● **Prompt**
Rewrite the records below as a numbered list, with blank lines left out.

● **Provided entries**
□ □ □ □ □

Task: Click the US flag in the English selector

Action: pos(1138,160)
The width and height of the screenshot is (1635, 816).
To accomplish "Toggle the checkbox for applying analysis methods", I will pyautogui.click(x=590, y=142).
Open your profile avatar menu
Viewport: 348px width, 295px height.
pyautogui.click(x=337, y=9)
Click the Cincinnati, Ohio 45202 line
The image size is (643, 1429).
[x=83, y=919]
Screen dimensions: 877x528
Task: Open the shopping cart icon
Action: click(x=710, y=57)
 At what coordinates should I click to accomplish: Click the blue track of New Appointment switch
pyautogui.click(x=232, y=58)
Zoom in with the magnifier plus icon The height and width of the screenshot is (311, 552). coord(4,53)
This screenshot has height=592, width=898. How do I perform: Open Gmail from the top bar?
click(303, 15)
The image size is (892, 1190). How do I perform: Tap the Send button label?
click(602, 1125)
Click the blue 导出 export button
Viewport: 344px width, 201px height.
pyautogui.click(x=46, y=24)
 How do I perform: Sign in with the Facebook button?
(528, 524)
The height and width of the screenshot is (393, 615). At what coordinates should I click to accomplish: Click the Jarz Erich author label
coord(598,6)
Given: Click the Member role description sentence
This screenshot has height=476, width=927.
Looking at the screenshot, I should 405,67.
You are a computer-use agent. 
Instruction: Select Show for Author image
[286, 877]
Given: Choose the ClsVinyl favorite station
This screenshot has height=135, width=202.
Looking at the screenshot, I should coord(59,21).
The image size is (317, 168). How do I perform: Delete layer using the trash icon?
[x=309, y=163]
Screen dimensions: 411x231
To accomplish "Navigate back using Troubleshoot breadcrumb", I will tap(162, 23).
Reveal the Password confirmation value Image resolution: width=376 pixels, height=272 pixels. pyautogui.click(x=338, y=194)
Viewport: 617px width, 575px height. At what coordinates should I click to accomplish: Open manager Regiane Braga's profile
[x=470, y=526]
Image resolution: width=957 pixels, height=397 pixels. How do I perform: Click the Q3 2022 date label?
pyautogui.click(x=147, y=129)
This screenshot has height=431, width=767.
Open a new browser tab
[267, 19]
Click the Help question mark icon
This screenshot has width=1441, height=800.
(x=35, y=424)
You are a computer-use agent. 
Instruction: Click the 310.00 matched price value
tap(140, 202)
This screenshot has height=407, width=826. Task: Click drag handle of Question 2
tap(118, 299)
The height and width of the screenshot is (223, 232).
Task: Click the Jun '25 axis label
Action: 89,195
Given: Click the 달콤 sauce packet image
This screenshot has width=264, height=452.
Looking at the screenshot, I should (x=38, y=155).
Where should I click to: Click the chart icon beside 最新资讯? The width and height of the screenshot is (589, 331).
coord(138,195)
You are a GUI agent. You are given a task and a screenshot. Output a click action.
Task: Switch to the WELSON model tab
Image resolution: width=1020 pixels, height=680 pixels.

□ □ □ □ □

● **Solution for this problem**
1. Task: Click the US flag in the English selector
2. Action: pos(1138,160)
3. The width and height of the screenshot is (1635, 816).
4. To accomplish "Toggle the checkbox for applying analysis methods", I will pyautogui.click(x=590, y=142).
5. Open your profile avatar menu
6. Viewport: 348px width, 295px height.
7. pyautogui.click(x=337, y=9)
8. Click the Cincinnati, Ohio 45202 line
9. The image size is (643, 1429).
10. [x=83, y=919]
11. Screen dimensions: 877x528
12. Task: Open the shopping cart icon
13. Action: click(x=710, y=57)
14.  At what coordinates should I click to accomplish: Click the blue track of New Appointment switch
15. pyautogui.click(x=232, y=58)
16. Zoom in with the magnifier plus icon The height and width of the screenshot is (311, 552). coord(4,53)
17. This screenshot has height=592, width=898. How do I perform: Open Gmail from the top bar?
18. click(303, 15)
19. The image size is (892, 1190). How do I perform: Tap the Send button label?
20. click(602, 1125)
21. Click the blue 导出 export button
22. Viewport: 344px width, 201px height.
23. pyautogui.click(x=46, y=24)
24.  How do I perform: Sign in with the Facebook button?
25. (528, 524)
26. The height and width of the screenshot is (393, 615). At what coordinates should I click to accomplish: Click the Jarz Erich author label
27. coord(598,6)
28. Given: Click the Member role description sentence
29. This screenshot has height=476, width=927.
30. Looking at the screenshot, I should 405,67.
31. You are a computer-use agent. 
32. Instruction: Select Show for Author image
33. [286, 877]
34. Given: Choose the ClsVinyl favorite station
35. This screenshot has height=135, width=202.
36. Looking at the screenshot, I should coord(59,21).
37. The image size is (317, 168). How do I perform: Delete layer using the trash icon?
38. [x=309, y=163]
39. Screen dimensions: 411x231
40. To accomplish "Navigate back using Troubleshoot breadcrumb", I will tap(162, 23).
41. Reveal the Password confirmation value Image resolution: width=376 pixels, height=272 pixels. pyautogui.click(x=338, y=194)
42. Viewport: 617px width, 575px height. At what coordinates should I click to accomplish: Open manager Regiane Braga's profile
43. [x=470, y=526]
44. Image resolution: width=957 pixels, height=397 pixels. How do I perform: Click the Q3 2022 date label?
45. pyautogui.click(x=147, y=129)
46. This screenshot has height=431, width=767.
47. Open a new browser tab
48. [267, 19]
49. Click the Help question mark icon
50. This screenshot has width=1441, height=800.
51. (x=35, y=424)
52. You are a computer-use agent. 
53. Instruction: Click the 310.00 matched price value
54. tap(140, 202)
55. This screenshot has height=407, width=826. Task: Click drag handle of Question 2
56. tap(118, 299)
57. The height and width of the screenshot is (223, 232).
58. Task: Click the Jun '25 axis label
59. Action: 89,195
60. Given: Click the 달콤 sauce packet image
61. This screenshot has width=264, height=452.
62. Looking at the screenshot, I should (x=38, y=155).
63. Where should I click to: Click the chart icon beside 最新资讯? The width and height of the screenshot is (589, 331).
64. coord(138,195)
65. You are a GUI agent. You are given a task and a screenshot. Output a click action.
66. Task: Switch to the WELSON model tab
67. Image resolution: width=1020 pixels, height=680 pixels.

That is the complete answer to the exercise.